_Текст для разбора:_
+++

За то, что выходила тридцать послеоперационных тяжелораненых, получила первую свою награду – орден Красной Звезды. Я и про медаль не думала, а тут сразу орден. Тогда ведь мало кого награждали. Разве что начальство повыше. А лейтенанты да рядовые только шрамы да нашивки за ранения получали. После Сталинграда немного расщедрились, но редко у кого медаль на груди, а про ордена и говорить нечего.
Кроме ордена, попозже получила медаль «За оборону Сталинграда». Но война и после Сталинграда для меня продолжалась.
Ведь я носила воинское звание, и наша дивизия (и медсанбат) двигалась на запад.
Запомнились долгие переходы конца лета и начала осени сорок третьего года. Это было уже после Курской битвы. В большие города мы не заходили, а поселки в памяти не остались. Бесконечные пыльные дороги, где-то впереди прорывают немецкую оборону танки и пехота, а мы стараемся не отстать от тылов дивизии.
Двигались повозки с медицинским оборудованием, медикаментами, палатками, а мы, медсестры, шагали в кирзовых сапогах размера на три больше. Но все же сапоги, а не ботинки, в которых топала основная часть пехоты. Мы ведь старались всегда за собой следить. Сапоги, юбка, гимнастерка, туго перепоясанная ремнем. Да мы еще девчата хоть куда!
Бомбили нас не часто. Но дорога выматывала. Пытаемся смеяться, даже петь, а ноги заплетаются от усталости. Ездовые – в основном дядьки в возрасте, заботились о нас. Увидят, что кто-то отстает, подсаживают на повозку.
Войска наступали быстро, санбат мы не разворачивали, оказывали помощь раненым на ходу и отправляли в тыл. Шли по местам тяжелых боев. Перепаханные гусеницами траншеи, много разбитой техники, трупов. Да и наших незахороненных солдат хватало. В местах прорывов застыли подбитые и сгоревшие «тридцатьчетверки». Возле машин суетились ремонтники. Машут рукой:
– Сюда… к нам. Раненые здесь.

+++

Извлечённые записи данных
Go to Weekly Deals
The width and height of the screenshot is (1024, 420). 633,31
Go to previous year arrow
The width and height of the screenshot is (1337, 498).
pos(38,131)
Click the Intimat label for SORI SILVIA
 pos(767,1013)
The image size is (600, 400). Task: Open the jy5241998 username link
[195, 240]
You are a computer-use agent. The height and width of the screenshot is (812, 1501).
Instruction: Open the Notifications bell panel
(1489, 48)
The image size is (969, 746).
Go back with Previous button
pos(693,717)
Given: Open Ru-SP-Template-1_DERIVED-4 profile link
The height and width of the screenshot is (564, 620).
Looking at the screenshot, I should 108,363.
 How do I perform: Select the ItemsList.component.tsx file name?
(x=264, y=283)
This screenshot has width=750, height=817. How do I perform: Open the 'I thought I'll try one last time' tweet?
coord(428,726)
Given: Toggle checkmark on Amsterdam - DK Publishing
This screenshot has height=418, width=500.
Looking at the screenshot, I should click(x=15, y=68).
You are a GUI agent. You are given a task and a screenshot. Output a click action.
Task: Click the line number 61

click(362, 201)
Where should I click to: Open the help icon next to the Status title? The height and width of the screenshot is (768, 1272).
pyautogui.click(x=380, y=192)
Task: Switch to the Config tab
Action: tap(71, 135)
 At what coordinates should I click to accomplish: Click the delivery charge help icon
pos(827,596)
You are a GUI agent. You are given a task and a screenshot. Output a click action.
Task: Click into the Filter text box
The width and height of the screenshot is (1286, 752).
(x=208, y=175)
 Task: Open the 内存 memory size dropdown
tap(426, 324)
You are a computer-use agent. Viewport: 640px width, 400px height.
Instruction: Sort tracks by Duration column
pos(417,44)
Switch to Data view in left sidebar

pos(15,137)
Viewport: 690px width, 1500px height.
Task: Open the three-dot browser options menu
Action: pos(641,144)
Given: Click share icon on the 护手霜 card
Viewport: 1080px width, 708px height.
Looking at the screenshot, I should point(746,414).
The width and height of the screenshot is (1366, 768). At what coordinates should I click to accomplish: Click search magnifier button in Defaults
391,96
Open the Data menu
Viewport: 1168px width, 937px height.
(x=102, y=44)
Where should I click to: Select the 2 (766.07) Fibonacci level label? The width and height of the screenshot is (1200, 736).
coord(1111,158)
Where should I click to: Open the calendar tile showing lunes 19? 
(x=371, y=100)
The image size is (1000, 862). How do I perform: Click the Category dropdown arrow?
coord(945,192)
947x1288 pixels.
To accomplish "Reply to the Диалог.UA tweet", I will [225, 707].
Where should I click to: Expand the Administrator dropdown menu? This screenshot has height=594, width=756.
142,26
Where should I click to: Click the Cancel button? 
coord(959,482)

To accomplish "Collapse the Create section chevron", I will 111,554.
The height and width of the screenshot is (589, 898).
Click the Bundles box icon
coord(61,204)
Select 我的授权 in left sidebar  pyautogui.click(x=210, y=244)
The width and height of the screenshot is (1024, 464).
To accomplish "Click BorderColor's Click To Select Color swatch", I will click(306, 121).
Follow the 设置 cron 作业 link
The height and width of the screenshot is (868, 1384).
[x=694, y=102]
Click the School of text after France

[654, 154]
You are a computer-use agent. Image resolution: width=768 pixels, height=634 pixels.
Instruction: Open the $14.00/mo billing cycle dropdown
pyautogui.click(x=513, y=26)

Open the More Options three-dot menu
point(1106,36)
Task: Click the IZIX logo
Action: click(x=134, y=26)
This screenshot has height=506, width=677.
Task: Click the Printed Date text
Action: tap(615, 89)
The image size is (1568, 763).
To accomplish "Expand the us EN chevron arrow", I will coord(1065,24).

+++

_Цель упражнения:_
Пожалуйста, верни полностью и без единого изменения текст о медсанбате, приведённый выше.

_Результат задания:_
За то, что выходила тридцать послеоперационных тяжелораненых, получила первую свою награду – орден Красной Звезды. Я и про медаль не думала, а тут сразу орден. Тогда ведь мало кого награждали. Разве что начальство повыше. А лейтенанты да рядовые только шрамы да нашивки за ранения получали. После Сталинграда немного расщедрились, но редко у кого медаль на груди, а про ордена и говорить нечего.
Кроме ордена, попозже получила медаль «За оборону Сталинграда». Но война и после Сталинграда для меня продолжалась.
Ведь я носила воинское звание, и наша дивизия (и медсанбат) двигалась на запад.
Запомнились долгие переходы конца лета и начала осени сорок третьего года. Это было уже после Курской битвы. В большие города мы не заходили, а поселки в памяти не остались. Бесконечные пыльные дороги, где-то впереди прорывают немецкую оборону танки и пехота, а мы стараемся не отстать от тылов дивизии.
Двигались повозки с медицинским оборудованием, медикаментами, палатками, а мы, медсестры, шагали в кирзовых сапогах размера на три больше. Но все же сапоги, а не ботинки, в которых топала основная часть пехоты. Мы ведь старались всегда за собой следить. Сапоги, юбка, гимнастерка, туго перепоясанная ремнем. Да мы еще девчата хоть куда!
Бомбили нас не часто. Но дорога выматывала. Пытаемся смеяться, даже петь, а ноги заплетаются от усталости. Ездовые – в основном дядьки в возрасте, заботились о нас. Увидят, что кто-то отстает, подсаживают на повозку.
Войска наступали быстро, санбат мы не разворачивали, оказывали помощь раненым на ходу и отправляли в тыл. Шли по местам тяжелых боев. Перепаханные гусеницами траншеи, много разбитой техники, трупов. Да и наших незахороненных солдат хватало. В местах прорывов застыли подбитые и сгоревшие «тридцатьчетверки». Возле машин суетились ремонтники. Машут рукой:
– Сюда… к нам. Раненые здесь.